## What is required
Copy out once more, exactly, the line with "Cani e Cuccioli in Vendita (101, 1891)" and all the lines after it, up to the last line of the data.

## Records from a data collection

* * * * *

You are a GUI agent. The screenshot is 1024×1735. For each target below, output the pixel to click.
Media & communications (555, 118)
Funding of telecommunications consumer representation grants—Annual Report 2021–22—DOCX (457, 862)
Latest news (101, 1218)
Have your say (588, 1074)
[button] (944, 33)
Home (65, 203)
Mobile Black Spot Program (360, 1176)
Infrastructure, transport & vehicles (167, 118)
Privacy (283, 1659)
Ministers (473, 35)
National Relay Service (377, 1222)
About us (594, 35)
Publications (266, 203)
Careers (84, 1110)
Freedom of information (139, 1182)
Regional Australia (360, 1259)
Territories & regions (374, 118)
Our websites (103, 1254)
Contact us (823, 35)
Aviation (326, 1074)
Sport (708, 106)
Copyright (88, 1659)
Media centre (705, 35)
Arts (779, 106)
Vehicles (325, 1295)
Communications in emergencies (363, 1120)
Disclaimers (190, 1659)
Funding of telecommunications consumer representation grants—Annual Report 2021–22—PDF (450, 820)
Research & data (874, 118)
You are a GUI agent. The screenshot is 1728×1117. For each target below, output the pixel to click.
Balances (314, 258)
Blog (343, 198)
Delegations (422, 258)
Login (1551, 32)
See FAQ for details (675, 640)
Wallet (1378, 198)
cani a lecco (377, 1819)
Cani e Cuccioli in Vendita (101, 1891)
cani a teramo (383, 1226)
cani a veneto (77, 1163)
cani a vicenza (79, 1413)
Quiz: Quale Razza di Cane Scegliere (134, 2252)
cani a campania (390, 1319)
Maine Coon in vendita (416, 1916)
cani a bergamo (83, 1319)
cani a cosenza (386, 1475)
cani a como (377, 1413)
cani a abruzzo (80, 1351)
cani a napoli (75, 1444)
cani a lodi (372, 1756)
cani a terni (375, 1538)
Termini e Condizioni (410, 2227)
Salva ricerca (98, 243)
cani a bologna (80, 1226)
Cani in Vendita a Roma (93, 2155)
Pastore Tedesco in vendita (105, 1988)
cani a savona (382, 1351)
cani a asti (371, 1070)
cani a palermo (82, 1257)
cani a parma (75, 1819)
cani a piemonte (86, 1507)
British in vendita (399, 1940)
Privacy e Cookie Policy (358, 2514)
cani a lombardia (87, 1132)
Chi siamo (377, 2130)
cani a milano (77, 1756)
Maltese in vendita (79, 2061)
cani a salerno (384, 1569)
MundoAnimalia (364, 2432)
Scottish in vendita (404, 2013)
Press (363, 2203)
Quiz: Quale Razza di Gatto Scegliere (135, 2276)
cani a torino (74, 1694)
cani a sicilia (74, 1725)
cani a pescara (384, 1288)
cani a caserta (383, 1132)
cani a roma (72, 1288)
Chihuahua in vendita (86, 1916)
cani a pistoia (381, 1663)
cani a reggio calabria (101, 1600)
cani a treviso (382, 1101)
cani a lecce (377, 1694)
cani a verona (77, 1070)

* * * * *

## Response
Cani e Cuccioli in Vendita (101, 1891)
cani a teramo (383, 1226)
cani a veneto (77, 1163)
cani a vicenza (79, 1413)
Quiz: Quale Razza di Cane Scegliere (134, 2252)
cani a campania (390, 1319)
Maine Coon in vendita (416, 1916)
cani a bergamo (83, 1319)
cani a cosenza (386, 1475)
cani a como (377, 1413)
cani a abruzzo (80, 1351)
cani a napoli (75, 1444)
cani a lodi (372, 1756)
cani a terni (375, 1538)
Termini e Condizioni (410, 2227)
Salva ricerca (98, 243)
cani a bologna (80, 1226)
Cani in Vendita a Roma (93, 2155)
Pastore Tedesco in vendita (105, 1988)
cani a savona (382, 1351)
cani a asti (371, 1070)
cani a palermo (82, 1257)
cani a parma (75, 1819)
cani a piemonte (86, 1507)
British in vendita (399, 1940)
Privacy e Cookie Policy (358, 2514)
cani a lombardia (87, 1132)
Chi siamo (377, 2130)
cani a milano (77, 1756)
Maltese in vendita (79, 2061)
cani a salerno (384, 1569)
MundoAnimalia (364, 2432)
Scottish in vendita (404, 2013)
Press (363, 2203)
Quiz: Quale Razza di Gatto Scegliere (135, 2276)
cani a torino (74, 1694)
cani a sicilia (74, 1725)
cani a pescara (384, 1288)
cani a caserta (383, 1132)
cani a roma (72, 1288)
Chihuahua in vendita (86, 1916)
cani a pistoia (381, 1663)
cani a reggio calabria (101, 1600)
cani a treviso (382, 1101)
cani a lecce (377, 1694)
cani a verona (77, 1070)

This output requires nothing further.